» **TASK DIRECTIONS**
Go through the material below and return each line with the string "computer" in it.
+ + + +
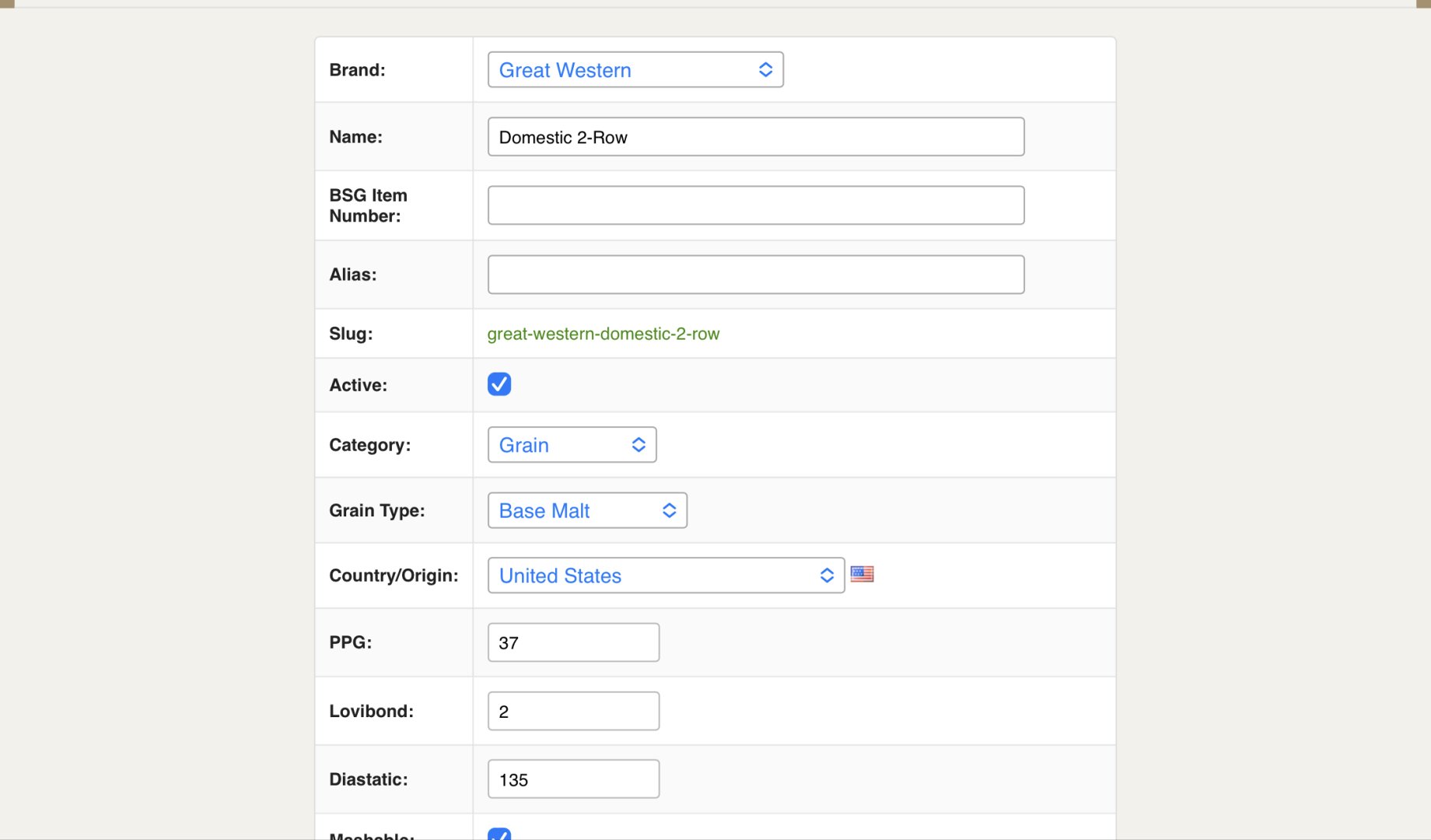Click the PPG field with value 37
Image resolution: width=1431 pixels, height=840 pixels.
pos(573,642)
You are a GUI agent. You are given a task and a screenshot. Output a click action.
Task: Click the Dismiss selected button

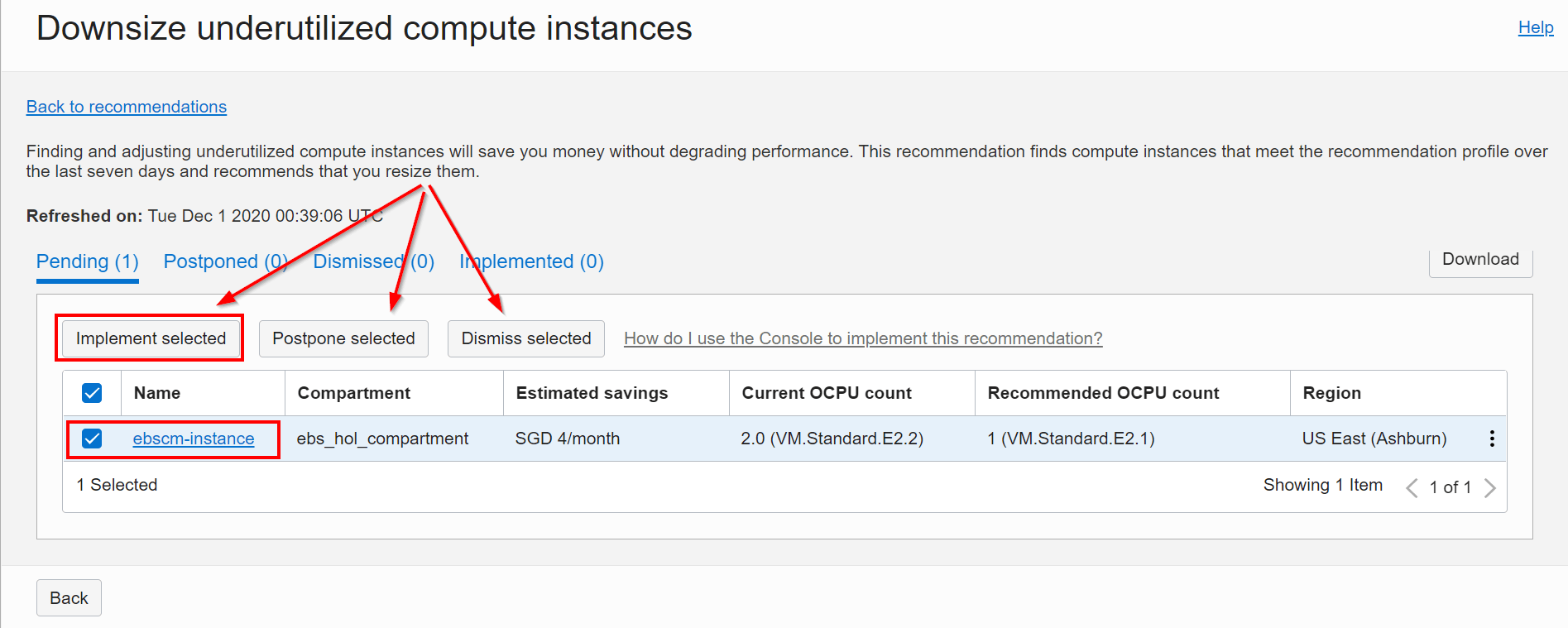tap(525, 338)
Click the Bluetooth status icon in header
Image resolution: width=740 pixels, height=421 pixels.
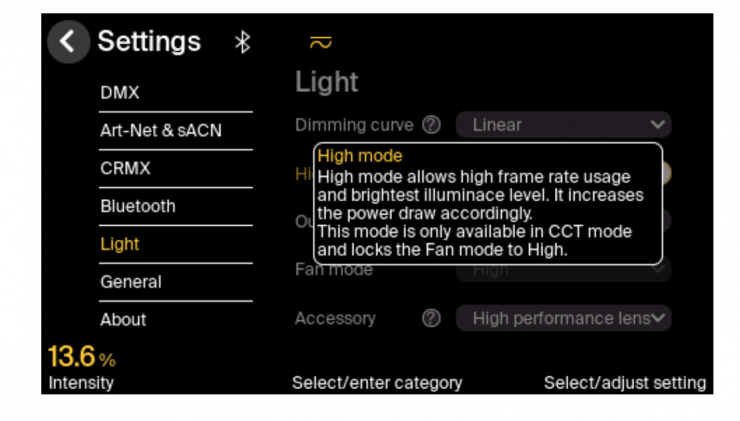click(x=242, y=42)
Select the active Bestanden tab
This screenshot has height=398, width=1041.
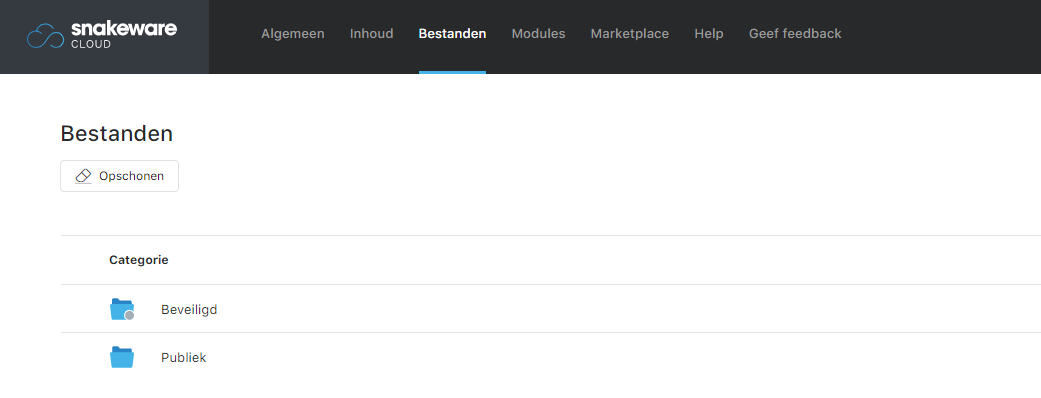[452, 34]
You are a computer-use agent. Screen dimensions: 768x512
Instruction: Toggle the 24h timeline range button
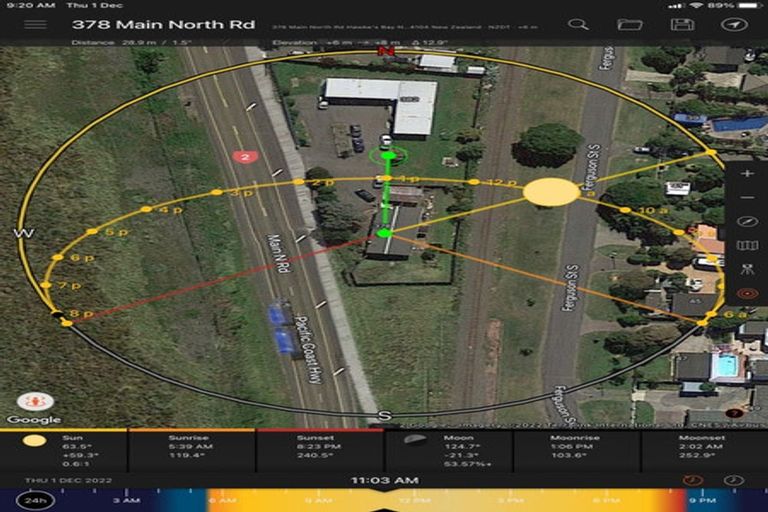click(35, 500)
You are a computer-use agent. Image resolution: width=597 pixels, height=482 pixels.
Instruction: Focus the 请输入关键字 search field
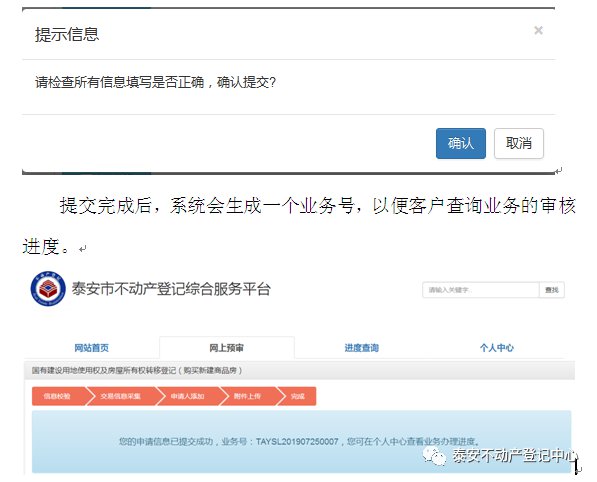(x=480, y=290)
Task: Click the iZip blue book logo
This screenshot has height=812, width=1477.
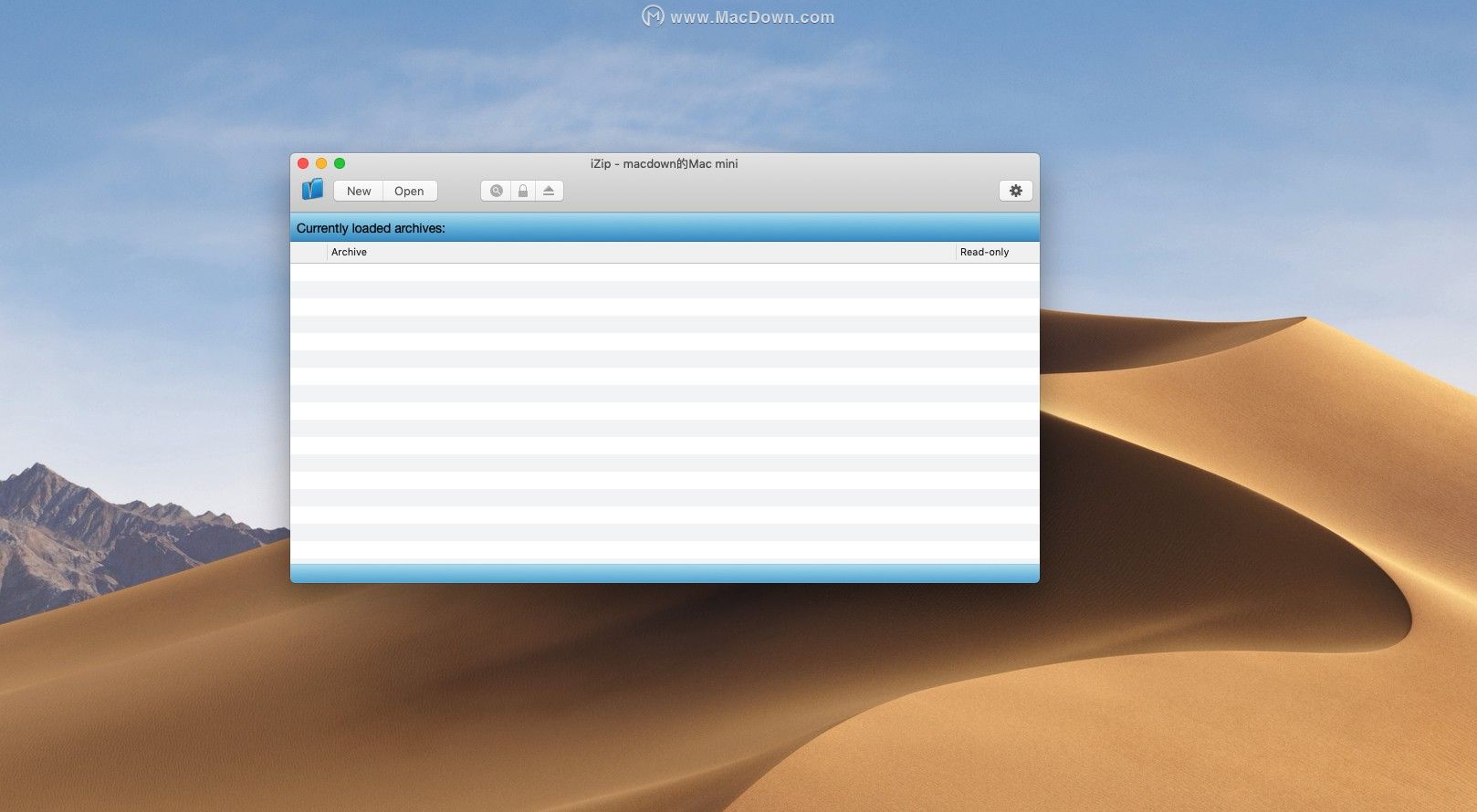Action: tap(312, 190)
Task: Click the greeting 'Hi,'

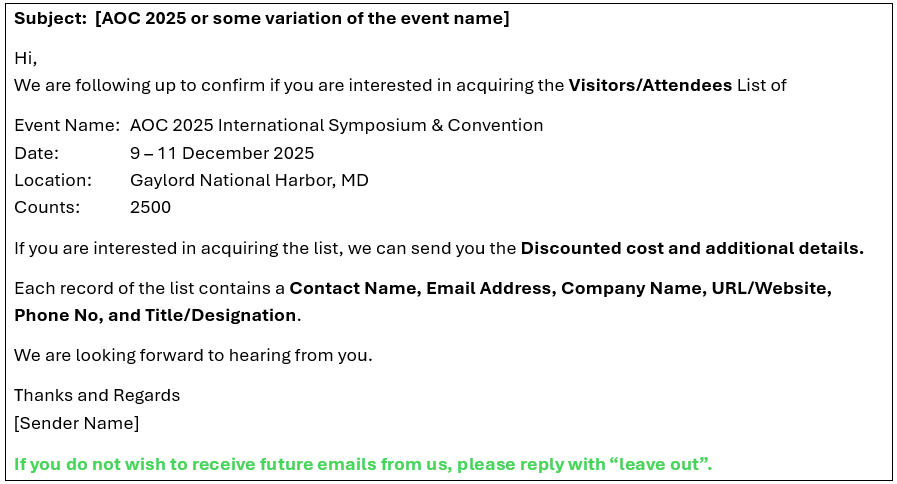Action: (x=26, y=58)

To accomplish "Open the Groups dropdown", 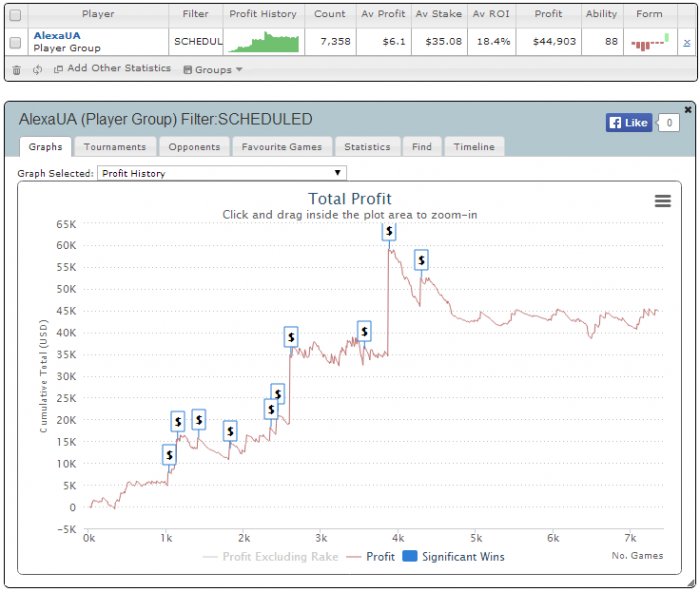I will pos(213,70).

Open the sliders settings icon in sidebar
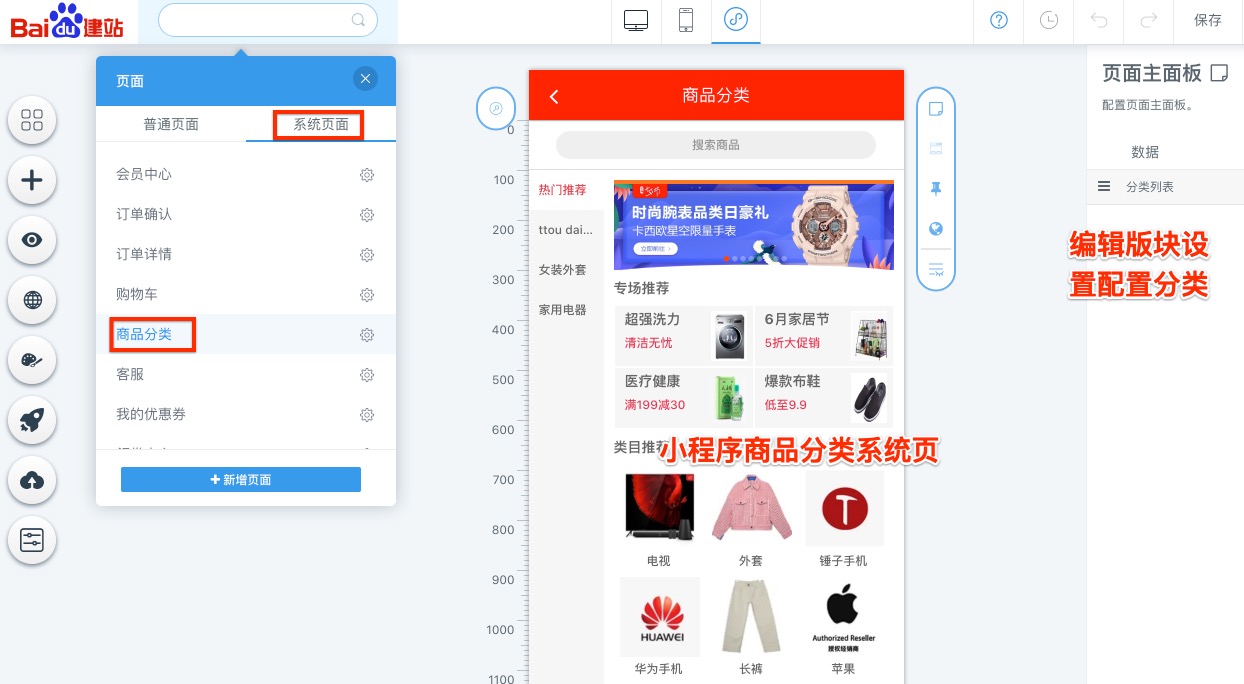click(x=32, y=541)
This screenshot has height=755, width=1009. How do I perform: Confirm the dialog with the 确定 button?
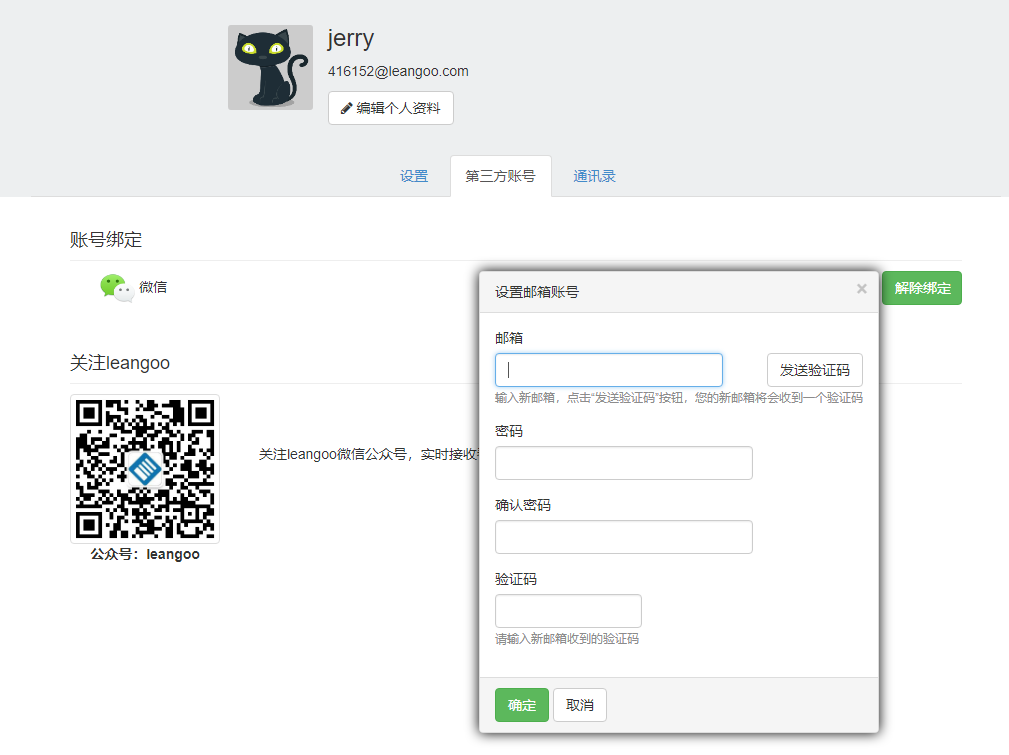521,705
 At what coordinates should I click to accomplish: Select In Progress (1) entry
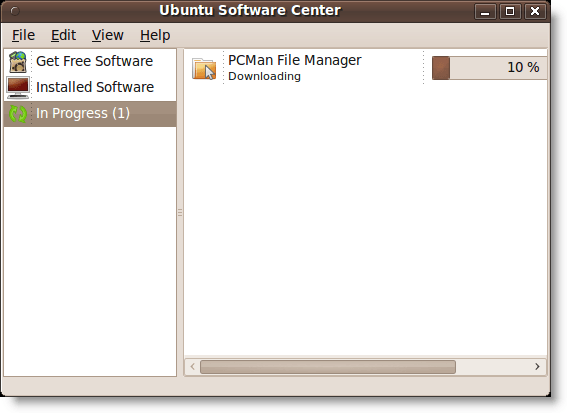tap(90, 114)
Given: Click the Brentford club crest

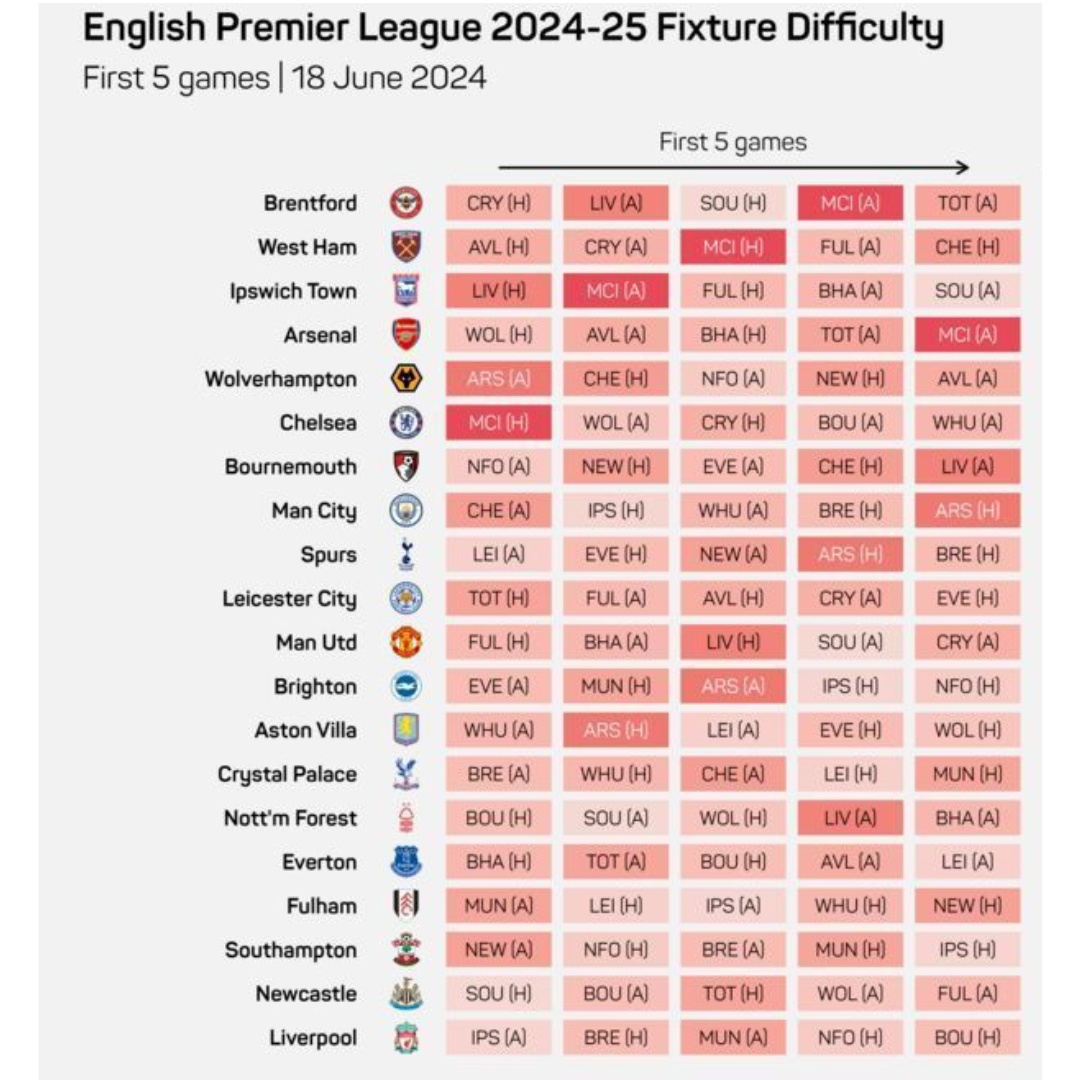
+ + + +
» **TASK OUTPUT**
You are a computer-use agent. Screen dimensions: 768x512
You are a computer-use agent. Image resolution: width=597 pixels, height=482 pixels.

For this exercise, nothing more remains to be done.